For years, we've been told to dream big.
Astronaut.
Billionaire.
Founder.
Celebrity.
World changer.
Apparently, having realistic expectations is now a personality flaw.
From childhood, people ask ridiculous questions.
"What do you want to become when you grow up?"
Nobody ever says:
"Reasonably happy."
"Moderately employed."
"A guy who gets enough sleep."
No.
You're expected to announce your plans to conquer the planet before you've learned long division.
The internet made it worse.
Every day someone claims they're building seven businesses while waking up at 4 AM and surviving on motivation, caffeine, and unresolved childhood trauma.
Meanwhile, your biggest achievement this week was finding the TV remote.
And honestly?
That's fine.
Not everyone needs a private jet.
Commercial flights already arrive at the same airport.
Not everyone needs a mansion.
You can only sit in one room at a time anyway.
Not everyone needs to become a legend.
Most legends are dead.
Dream smaller.
Dream about finding a parking spot immediately.

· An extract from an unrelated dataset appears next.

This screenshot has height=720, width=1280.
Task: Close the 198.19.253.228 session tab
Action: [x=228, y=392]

Dream about your food arriving hot.
Dream about a meeting that could have been an email actually being an email.
Dream about a charger that works from every angle.

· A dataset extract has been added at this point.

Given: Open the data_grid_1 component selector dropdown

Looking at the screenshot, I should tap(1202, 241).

Dream about eight hours of uninterrupted sleep.
These are achievable goals.
These are noble goals.
These are goals that improve quality of life.
The modern world treats ordinary life like a software bug.

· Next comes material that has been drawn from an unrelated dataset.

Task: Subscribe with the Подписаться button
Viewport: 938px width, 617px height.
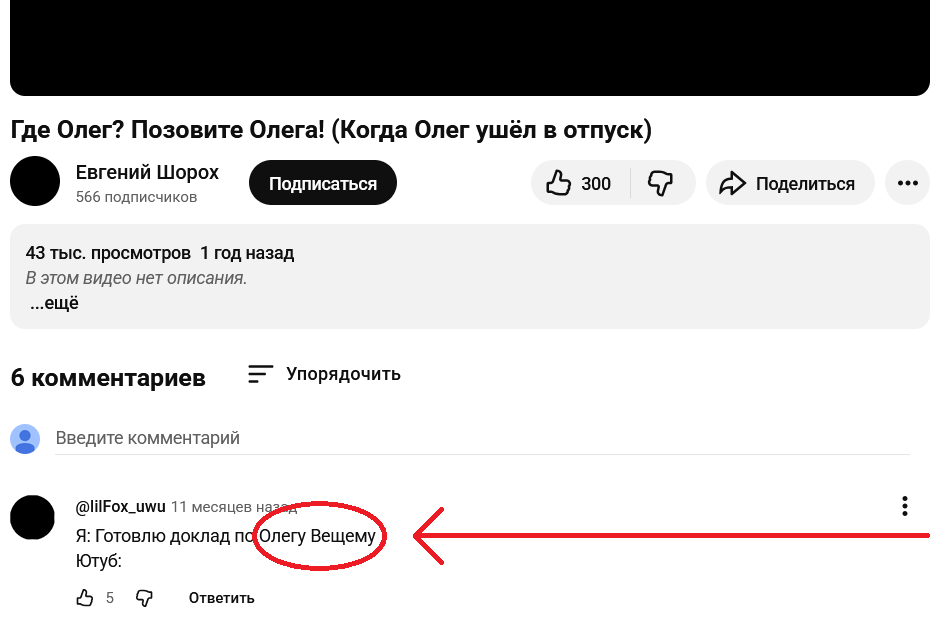Action: pyautogui.click(x=322, y=183)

We're constantly encouraged to upgrade ourselves.
Upgrade your income.
Upgrade your body.
Upgrade your network.
Upgrade your mindset.
At some point, you're basically expected to become Version 12.7 of yourself.
Maybe you're already enough.
Maybe your life doesn't need a major update.
Maybe it just needs snacks.
Dream smaller.
The success gurus won't like it.
But they're too busy recording a podcast at 5 AM to stop you.